According to the New York Times, Daniel Tiger's Neighborhood will usher in a new generation of neighborly television on Monday. The animated show is aimed at a much narrower demographic (children between two and four) than the original version, though it is built around a universe of Mister Rogers' Neighborhood puppet progeny, sort of like Muppet Babies or, to a far lesser degree, Tiny Toons. Daniel, for instance, is the son of the original show's Daniel Striped Tiger, and he'll be joined by O the Owl, nephew to X the Owl, as well as Katerina Kittycat, daughter of Henrietta Kittycat and an absentee father (strap in, kids, because this shit is about to get real).
Apart from these mostly superficial stylistic changes, the show, says Kevin Morrison, chief operating officer of the Fred Rogers Company and the show's co-executive producer, deals with more or less the same angsty themes as the original:
What you saw in Fred was that he talked about feelings, he talked about difficult things. The death of a goldfish was not a discussion of the alphabet. It was a discussion of life. It was social and emotional, not cognitive based.

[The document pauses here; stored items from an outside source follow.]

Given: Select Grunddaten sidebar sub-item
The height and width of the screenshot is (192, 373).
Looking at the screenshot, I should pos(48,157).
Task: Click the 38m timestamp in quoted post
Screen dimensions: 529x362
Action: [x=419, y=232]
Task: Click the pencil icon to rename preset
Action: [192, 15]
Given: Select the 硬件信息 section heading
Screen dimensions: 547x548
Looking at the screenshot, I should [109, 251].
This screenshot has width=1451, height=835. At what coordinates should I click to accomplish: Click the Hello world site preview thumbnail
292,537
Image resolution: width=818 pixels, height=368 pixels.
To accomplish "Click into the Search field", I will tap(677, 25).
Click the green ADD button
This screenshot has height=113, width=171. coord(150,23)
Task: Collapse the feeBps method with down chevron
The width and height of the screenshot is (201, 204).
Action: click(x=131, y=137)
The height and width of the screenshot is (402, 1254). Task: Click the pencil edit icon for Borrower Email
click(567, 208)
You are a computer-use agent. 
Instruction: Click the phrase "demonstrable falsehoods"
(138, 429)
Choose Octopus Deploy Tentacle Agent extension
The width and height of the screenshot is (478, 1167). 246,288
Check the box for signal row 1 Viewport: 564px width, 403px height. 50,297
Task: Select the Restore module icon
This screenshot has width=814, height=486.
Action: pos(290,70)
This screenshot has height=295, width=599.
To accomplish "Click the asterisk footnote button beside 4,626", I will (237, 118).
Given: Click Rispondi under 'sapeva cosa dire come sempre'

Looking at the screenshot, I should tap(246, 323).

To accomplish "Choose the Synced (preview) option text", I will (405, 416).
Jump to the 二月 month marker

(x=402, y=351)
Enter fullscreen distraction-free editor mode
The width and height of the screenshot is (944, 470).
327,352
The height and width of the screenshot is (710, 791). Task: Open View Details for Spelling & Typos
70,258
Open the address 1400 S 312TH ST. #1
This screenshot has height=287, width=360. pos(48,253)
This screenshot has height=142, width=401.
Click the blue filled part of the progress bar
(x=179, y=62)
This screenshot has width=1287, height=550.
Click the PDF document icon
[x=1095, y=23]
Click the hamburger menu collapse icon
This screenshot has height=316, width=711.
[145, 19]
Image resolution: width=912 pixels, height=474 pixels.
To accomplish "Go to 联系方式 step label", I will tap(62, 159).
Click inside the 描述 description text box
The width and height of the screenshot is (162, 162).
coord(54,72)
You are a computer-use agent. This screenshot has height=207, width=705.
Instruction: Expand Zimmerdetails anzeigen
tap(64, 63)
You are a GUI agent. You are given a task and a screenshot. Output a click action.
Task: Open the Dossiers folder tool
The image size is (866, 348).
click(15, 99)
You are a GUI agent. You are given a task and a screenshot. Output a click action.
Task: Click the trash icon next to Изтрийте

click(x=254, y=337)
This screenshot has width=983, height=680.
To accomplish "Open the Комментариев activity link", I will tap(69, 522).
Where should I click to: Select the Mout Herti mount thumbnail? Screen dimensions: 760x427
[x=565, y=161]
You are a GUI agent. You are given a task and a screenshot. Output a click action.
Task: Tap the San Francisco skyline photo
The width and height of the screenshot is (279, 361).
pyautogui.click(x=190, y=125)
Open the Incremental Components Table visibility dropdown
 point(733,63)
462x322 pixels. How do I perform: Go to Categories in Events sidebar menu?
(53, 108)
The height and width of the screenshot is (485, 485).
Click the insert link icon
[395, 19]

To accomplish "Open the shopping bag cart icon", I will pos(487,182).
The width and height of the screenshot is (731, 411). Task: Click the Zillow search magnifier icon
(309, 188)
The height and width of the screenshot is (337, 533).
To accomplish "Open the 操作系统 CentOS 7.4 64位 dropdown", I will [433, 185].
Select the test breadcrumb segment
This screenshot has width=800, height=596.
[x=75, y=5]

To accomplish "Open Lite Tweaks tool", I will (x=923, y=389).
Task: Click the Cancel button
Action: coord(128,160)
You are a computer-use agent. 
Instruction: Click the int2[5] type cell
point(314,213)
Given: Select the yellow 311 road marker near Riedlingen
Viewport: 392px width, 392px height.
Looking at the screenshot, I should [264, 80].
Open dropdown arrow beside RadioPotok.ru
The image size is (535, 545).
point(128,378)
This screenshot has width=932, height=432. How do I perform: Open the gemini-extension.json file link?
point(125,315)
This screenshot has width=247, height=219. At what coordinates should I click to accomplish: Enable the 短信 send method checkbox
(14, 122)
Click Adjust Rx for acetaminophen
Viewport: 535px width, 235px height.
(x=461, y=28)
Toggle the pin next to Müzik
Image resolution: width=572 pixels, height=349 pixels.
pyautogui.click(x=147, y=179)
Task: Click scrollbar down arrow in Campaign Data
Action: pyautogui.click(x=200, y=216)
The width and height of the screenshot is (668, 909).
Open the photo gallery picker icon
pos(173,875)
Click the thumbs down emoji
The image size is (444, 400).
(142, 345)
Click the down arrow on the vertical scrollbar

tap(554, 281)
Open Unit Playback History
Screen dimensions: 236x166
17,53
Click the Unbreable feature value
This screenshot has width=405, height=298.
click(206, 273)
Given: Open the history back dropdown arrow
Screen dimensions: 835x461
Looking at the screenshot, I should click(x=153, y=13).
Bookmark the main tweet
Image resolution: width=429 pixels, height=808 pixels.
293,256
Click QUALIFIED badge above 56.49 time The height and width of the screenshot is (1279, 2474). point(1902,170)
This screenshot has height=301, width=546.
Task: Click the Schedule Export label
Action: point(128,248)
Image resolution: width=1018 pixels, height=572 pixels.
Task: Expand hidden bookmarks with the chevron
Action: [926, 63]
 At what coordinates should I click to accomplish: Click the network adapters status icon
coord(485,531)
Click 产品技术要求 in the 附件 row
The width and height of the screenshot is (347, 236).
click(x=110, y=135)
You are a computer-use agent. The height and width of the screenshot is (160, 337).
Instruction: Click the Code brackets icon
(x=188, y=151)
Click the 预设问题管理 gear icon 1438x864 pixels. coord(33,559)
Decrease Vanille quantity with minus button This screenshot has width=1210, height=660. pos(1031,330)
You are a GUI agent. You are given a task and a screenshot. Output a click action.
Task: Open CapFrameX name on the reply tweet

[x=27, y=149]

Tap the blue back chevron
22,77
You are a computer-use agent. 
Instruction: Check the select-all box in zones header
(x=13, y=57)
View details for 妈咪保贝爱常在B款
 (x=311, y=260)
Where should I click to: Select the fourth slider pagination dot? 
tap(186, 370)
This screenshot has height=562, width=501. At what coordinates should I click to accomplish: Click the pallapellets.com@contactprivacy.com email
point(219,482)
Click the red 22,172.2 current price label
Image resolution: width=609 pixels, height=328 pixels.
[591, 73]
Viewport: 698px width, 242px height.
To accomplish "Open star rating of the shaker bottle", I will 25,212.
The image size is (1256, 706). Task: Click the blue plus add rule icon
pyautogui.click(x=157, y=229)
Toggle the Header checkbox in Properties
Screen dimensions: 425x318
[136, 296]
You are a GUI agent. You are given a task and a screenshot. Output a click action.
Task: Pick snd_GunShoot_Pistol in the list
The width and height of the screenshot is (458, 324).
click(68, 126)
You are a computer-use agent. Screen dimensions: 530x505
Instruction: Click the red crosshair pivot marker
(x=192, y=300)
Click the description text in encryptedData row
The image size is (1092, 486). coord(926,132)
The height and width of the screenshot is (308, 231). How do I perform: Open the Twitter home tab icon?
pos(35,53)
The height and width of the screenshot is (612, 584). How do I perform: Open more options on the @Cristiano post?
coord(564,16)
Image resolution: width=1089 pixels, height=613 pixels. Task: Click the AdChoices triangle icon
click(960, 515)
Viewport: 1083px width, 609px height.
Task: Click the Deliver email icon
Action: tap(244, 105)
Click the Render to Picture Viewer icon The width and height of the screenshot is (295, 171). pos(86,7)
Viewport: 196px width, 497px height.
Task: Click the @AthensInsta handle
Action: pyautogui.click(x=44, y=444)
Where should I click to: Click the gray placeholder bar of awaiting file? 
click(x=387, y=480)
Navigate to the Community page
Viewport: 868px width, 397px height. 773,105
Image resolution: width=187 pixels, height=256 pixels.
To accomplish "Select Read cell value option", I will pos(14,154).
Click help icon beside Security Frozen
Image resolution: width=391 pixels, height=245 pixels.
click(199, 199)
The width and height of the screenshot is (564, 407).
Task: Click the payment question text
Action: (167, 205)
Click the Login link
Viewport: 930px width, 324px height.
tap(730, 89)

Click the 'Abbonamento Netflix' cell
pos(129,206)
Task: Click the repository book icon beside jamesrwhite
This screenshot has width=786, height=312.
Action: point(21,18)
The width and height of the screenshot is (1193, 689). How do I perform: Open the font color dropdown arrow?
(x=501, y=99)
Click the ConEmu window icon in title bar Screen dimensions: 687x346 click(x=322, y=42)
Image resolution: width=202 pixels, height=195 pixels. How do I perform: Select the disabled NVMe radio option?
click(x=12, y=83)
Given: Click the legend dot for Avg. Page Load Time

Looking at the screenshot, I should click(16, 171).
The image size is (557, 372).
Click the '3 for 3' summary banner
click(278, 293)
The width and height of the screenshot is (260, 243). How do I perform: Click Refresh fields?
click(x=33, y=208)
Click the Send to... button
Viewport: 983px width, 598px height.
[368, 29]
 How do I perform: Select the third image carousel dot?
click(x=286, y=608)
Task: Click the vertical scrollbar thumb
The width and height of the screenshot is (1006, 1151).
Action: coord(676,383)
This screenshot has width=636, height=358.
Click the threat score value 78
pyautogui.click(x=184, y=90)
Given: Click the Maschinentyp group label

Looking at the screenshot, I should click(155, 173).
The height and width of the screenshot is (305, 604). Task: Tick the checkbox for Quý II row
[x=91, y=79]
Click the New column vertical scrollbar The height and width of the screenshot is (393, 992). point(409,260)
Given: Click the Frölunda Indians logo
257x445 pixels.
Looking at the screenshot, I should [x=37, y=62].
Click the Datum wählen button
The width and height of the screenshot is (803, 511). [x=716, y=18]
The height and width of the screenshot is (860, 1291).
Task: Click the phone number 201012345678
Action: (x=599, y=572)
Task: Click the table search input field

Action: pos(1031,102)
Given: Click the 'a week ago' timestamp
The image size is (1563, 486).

Heavy, dude. Like Fred Rogers, the four-year-old Daniel will talk directly to his young viewers, but that's probably only because he's a predator and he's testing the audiences for weaknesses. Daniel will have "imagination fantasies," i.e. acid flashbacks, just like old Mister Rogers, and he'll discuss themes such as empathy, sharing, separation anxiety, disappointment and the fear that he can smell just dripping off of potential prey.
The new format took about six years to develop, and, despite all of the hard work from PBS to make a show for children, some former Mister Rogers devotees have expressed their disappointment that things change, Fred Rogers is dead and hand puppets are a little too Cold War-era America. The toughest customer was Joanne Rogers, Fred Rogers' widow, who at first objected to an animated show because she remembered the days when animation was nothing more than slapstick silliness, which, by the way, she most certainly did not care for. She's come around, and though she thinks that some grandparents and parents who were fond of the original show will be disappointed with Daniel Tiger's Neighborhood, she thinks "the little ones are going to like it."